Across the listing below, how many lines include the string "will"? Reply with the number alone.

§ §

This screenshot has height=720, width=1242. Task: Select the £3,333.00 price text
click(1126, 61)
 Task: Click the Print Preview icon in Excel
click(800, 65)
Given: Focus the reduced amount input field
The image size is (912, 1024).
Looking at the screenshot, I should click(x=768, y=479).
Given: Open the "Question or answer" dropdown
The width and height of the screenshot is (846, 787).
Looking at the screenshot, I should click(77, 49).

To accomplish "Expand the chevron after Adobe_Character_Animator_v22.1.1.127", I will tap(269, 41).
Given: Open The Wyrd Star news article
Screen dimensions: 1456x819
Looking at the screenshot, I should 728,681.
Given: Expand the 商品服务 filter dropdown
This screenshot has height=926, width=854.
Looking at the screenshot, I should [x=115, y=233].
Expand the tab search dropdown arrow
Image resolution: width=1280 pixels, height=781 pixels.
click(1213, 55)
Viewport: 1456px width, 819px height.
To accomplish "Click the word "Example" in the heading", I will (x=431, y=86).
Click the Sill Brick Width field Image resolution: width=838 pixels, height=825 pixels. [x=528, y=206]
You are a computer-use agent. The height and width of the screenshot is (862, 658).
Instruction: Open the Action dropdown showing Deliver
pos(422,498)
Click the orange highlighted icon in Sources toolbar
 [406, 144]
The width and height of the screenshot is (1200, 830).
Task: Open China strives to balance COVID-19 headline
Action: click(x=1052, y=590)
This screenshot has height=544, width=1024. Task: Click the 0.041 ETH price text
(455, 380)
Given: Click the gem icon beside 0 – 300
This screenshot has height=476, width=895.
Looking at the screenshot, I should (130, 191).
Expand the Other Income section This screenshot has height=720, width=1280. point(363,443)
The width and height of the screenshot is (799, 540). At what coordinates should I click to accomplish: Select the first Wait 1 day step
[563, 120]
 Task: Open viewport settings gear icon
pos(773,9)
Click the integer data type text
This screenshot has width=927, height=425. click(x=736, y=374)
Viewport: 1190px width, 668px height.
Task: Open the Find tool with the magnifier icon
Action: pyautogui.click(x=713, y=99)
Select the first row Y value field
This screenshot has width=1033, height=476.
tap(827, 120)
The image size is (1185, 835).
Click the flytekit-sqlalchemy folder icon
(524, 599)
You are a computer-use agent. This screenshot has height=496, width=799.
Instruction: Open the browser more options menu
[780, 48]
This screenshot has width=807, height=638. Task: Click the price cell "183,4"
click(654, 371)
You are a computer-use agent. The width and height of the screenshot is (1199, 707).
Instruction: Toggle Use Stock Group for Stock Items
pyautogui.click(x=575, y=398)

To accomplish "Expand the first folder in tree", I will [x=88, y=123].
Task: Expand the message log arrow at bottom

§ §

__Task output__.
3